1. The Government Can Collect Before You Get Your Day in Court
On June 4 and 5, the Supreme Court issued two rulings that changed how federal agencies can come after companies.
On June 4 and 5, the Supreme Court issued two rulings that changed how federal agencies can come after companies.
In the first case, AT&T and Verizon were fined a combined $104 million by the FCC (Federal Communications Commission) for selling customers' real-time phone location data to third parties without consent. The carriers argued they had a constitutional right to a jury trial before paying. The Court disagreed, 8-1. Chief Justice Roberts held that the FCC can impose penalties through its own administrative process. A jury only enters the picture if the government later sues to collect in federal court, and that step is not guaranteed to happen.

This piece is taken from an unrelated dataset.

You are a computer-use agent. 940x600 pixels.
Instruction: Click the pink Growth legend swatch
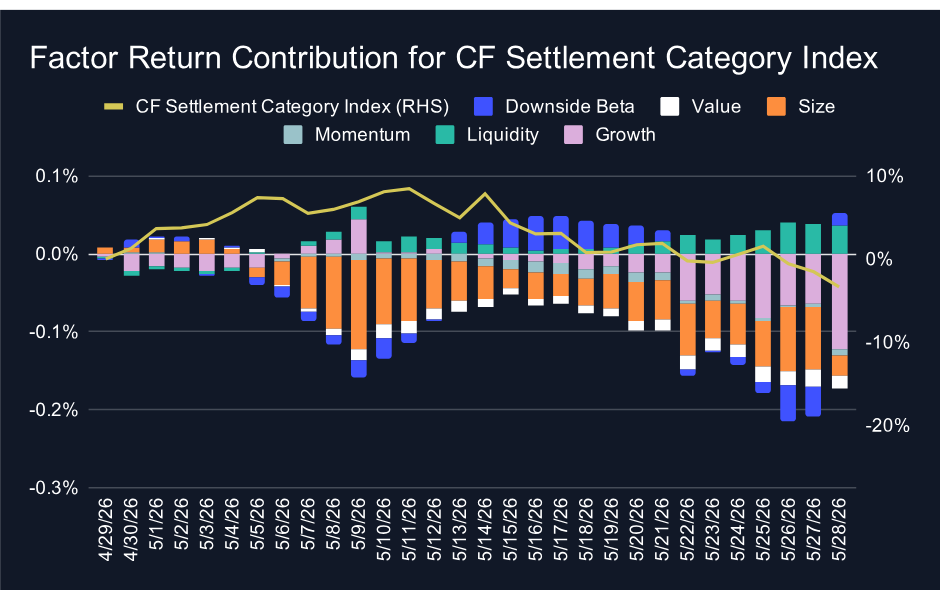pos(574,135)
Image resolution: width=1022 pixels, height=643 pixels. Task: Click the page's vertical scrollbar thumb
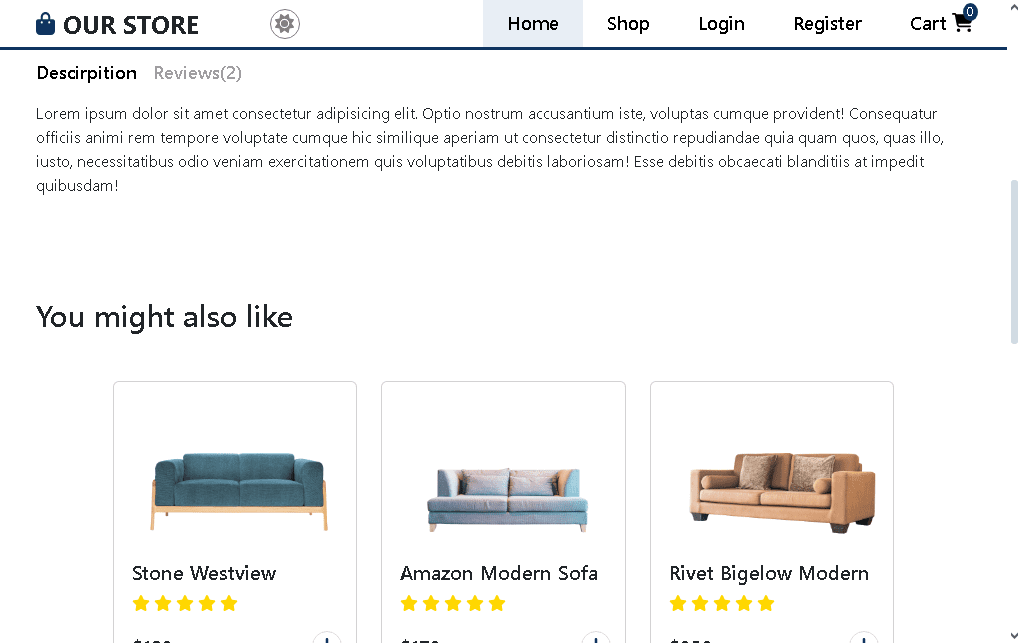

In the second case, the SEC (Securities and Exchange Commission) went after a stock trader for running a pump-and-dump scheme and demanded he surrender his profits. He argued the SEC had to prove that specific investors actually lost money before it could take anything. The Court disagreed unanimously, 9-0. Justice Gorsuch wrote that the SEC can order you to give back profits based solely on the fact that you broke the rules. No identified victim required. No specific dollar of loss required.
These two rulings work together. The first means agencies can fine you without a jury. The second means they can take your profits without proving anyone was harmed. For any federal agency that operates a similar enforcement structure, and most do, the path from investigation to penalty just got shorter and less expensive to travel.
The timing is pointed. The SEC's expanded breach notification rule, Regulation S-P (which requires financial firms to notify customers within 30 days of a data breach), took full effect for smaller firms on June 3. The SEC has been quiet about enforcement so far. But the Court just removed two of the procedural barriers that made enforcement slow and costly to pursue.